Where the country's banking law contradicts with securities law, banking industry entities will not pay heed to the securities regulator's orders, said the Bangladesh Bank.
The development is likely to worsen further the relationship between the two vital regulators – BB and Bangladesh Securities and Exchange Commission (BSEC) -- of the financial sector. The tension between them has all along affected the capital market.
In a virtual co-ordination meeting on Monday of regulators of the banking, capital market, insurance, telecommunication and microcredit sectors, BB officials said some of the BSEC's rules and regulations were contradicting with the Bank Companies Act, and in such cases, listed banks and non-bank financial institutions (NBFIs) would not comply with what the securities regulator said.
The matters they oppose each other on include the Capital Market Stabilization Fund, payment of dividends from a specific year's profit despite cumulative losses, and the application of Section 2CC of the Securities and Exchange Ordinance 1969 that allows BSEC to act bypassing other laws of the country, except for the constitution, for the sake of investors and the market.
Any undisbursed cash or dividends or right shares, or non-refunded subscription money in the initial public offerings within listed companies held for three years should be transferred to the Capital Market Stabilization Fund intended to stabilize the market. The fund will be governed by a committee comprising professionals and representatives from diversified stakeholders.
Over Tk1,000 crore in cash and securities worth nearly Tk20,000 crore are set to be transferred to the fund which must be given back to the actual beneficiaries on demand.
Banks and NBFIs will not be able to transfer the fund and securities since laws regulating them do not permit such transfers, the BB said in the meeting, while requesting the BSEC to amend the market stabilization fund rules exempting banks and NBFIs from the obligation.
The BB and BSEC also disagree over payments of cash dividends from a single year's profit after cumulative losses.
BSEC allows such payments while the central bank does not.
The BB said neither banking laws nor the international accounting standards allowed banks and NBFIs to do so, and requested the BSEC to stop the practice within listed banks and NBFIs.

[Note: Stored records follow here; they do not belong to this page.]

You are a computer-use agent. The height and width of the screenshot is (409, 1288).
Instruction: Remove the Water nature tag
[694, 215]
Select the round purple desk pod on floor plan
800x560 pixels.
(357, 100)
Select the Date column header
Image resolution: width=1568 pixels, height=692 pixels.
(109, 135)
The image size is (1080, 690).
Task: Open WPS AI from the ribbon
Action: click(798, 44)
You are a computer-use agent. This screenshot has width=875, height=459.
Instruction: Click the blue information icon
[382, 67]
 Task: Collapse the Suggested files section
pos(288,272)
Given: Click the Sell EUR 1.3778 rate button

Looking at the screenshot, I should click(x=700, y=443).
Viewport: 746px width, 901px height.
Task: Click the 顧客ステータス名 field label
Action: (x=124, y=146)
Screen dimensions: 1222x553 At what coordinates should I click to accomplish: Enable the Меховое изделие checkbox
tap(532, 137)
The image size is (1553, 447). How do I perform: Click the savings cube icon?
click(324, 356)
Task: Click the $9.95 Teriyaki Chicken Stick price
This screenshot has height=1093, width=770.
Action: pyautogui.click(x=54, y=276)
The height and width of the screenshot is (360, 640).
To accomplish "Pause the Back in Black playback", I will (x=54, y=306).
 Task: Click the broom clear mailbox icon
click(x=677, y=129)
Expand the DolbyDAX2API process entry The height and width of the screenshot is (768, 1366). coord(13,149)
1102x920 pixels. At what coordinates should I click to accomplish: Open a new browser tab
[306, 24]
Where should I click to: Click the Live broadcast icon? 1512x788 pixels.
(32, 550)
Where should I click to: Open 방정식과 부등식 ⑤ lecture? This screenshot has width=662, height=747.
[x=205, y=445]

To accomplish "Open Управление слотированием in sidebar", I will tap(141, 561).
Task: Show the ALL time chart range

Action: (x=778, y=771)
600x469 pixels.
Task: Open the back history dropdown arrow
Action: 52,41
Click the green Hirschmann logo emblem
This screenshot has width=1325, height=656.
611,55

The central bank also said any regulatory decision hindering the compliances with other regulator's demand should be taken through a further analysis of the matter.
In a situation like this, there must be ways for an instant communication between the regulators concerned to resolve issues. For example, One Bank Ltd, a listed scheduled bank, announced dividends for the last year despite its provision shortfall, which the central bank forbids. So, the BB asked the bank to change the decision.
But the bank did not get securities regulator's approval to backtrack on the decision, since the declaration was price sensitive and had an impact on stock price.
Listed firms who have two regulators -- the BSEC and a primary regulator such as, the Bangladesh Bank, the Insurance Development and Regulatory Authority (IDRA) or the Bangladesh Telecommunication Regulatory Commission (BTRC), often suffer for similar conflicting regulatory stances.
Corporate Governance Code by the BSEC asked all listed firms to form their board's Nomination and Remuneration Committee (NRC), an integral part of global practices to make the company management accountable to the shareholders.
On the other hand, as the banking law does not have any provision for such a committee the BB does not allow any bank to have an NRC.
After a series of discussions, it had ruled out any possibility of NRC formation by banks and NBFIs.
BSEC Chairman Professor Shibli Rubayat-Ul-Islam told The Business Standard on Monday, "A committee which is a win-win for all should be encouraged for the sake of good corporate governance. A better coordination between all the regulators is a must for our economy that is aiming to become a developed one."
The Bangladesh Association of Publicly Listed Companies has been knocking the doors of both the regulators for a solution so that their members from banking and NBFI sectors get rid of the unbearable complexities.
The plan for exchange trading of government securities—the treasury bonds and bills—is suffering hiccups mainly because of a lack of agreement between the securities regulator and the central bank, while experts say the country is in dire need of a vibrant bond market.
BSEC Commissioner Dr Shaikh Shamsuddin Ahmed, who represented the BSEC in the co-ordination meeting, told The Business Standard, "Differing interpretations of laws can result in sufferings of the stakeholders. Since, each of our goal is common and that is the development of our financial sector and the economy we should be working together to resolve any issue."
Otherwise, any effort for progress will fail, he added.